## [REQUIRED ACTION]
Copy out each of the following entries word for word, omitting the pictures.

(Records from a collection)
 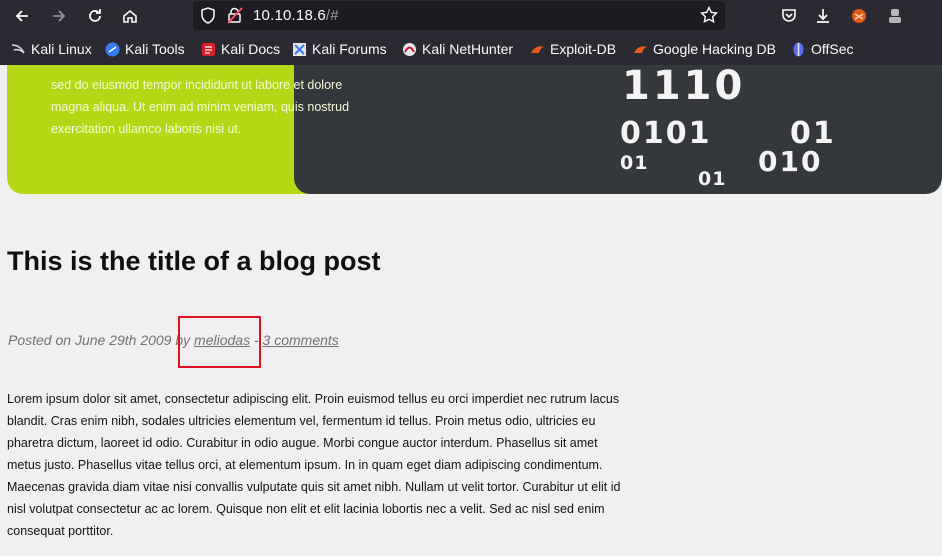 What do you see at coordinates (332, 16) in the screenshot?
I see `url-path: /#` at bounding box center [332, 16].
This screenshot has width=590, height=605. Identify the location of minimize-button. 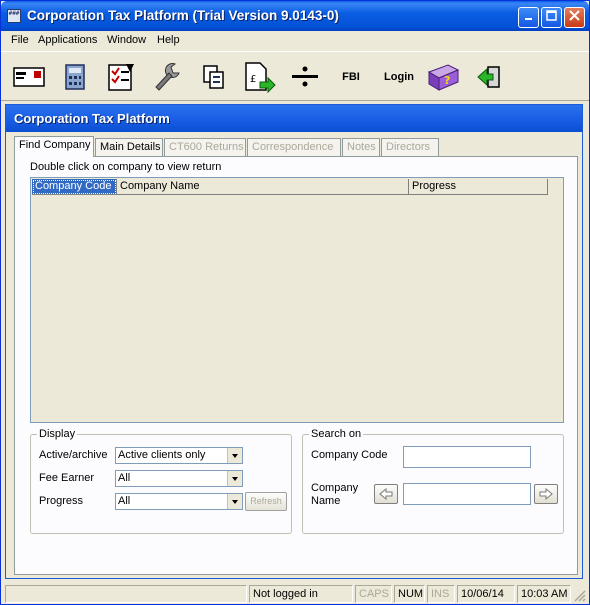
(528, 18).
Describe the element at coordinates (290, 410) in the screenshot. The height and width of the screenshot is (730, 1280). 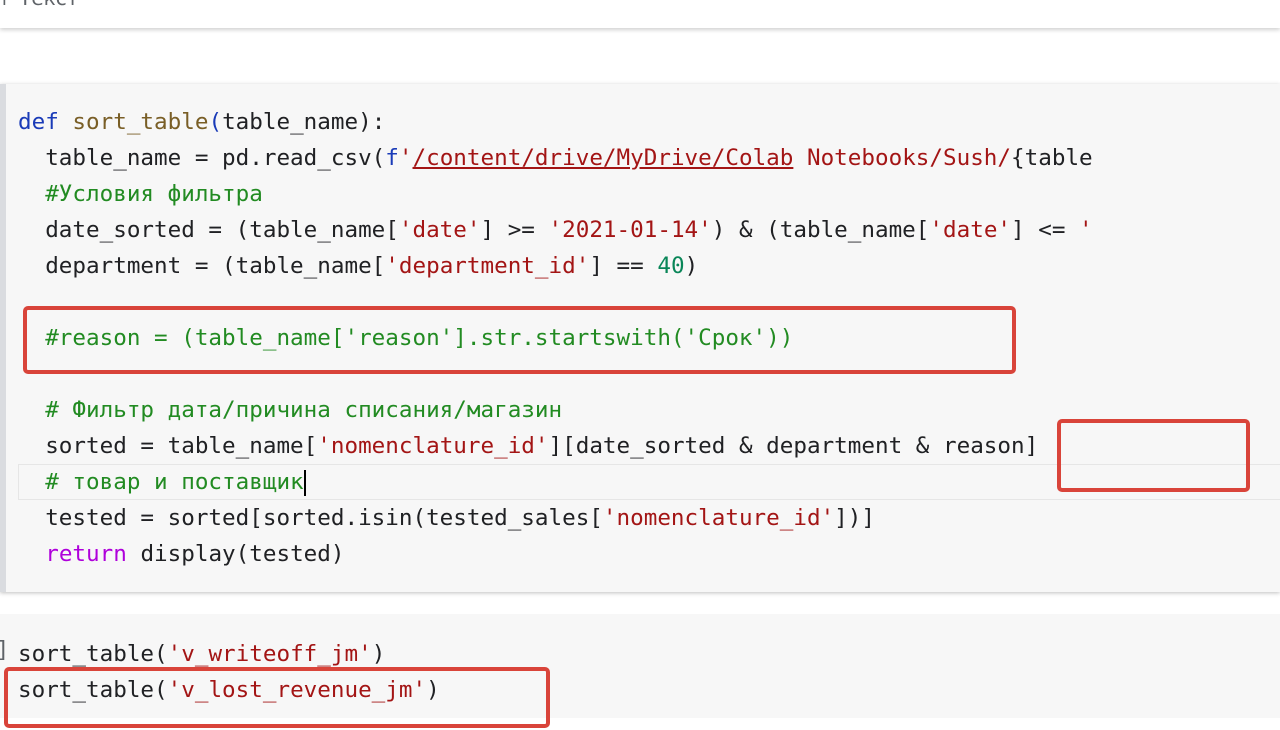
I see `code-line-comment-filter: # Фильтр дата/причина списания/магазин` at that location.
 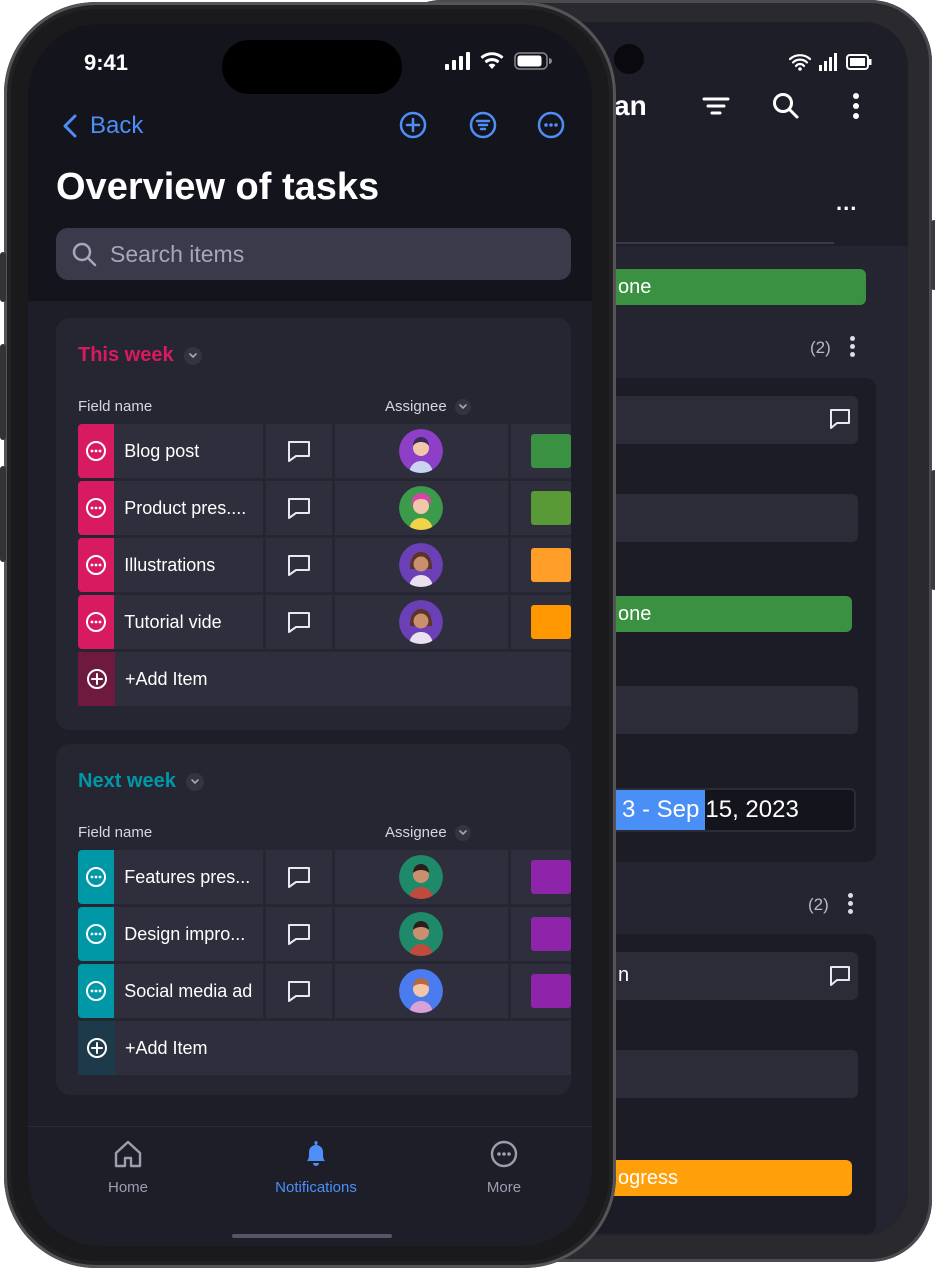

## [SOLUTION TO THE PROBLEM]
  What do you see at coordinates (332, 16) in the screenshot?
I see `url-path: /#` at bounding box center [332, 16].
This screenshot has width=590, height=605. Identify the location of minimize-button. 
(528, 18).
Describe the element at coordinates (290, 410) in the screenshot. The height and width of the screenshot is (730, 1280). 
I see `code-line-comment-filter: # Фильтр дата/причина списания/магазин` at that location.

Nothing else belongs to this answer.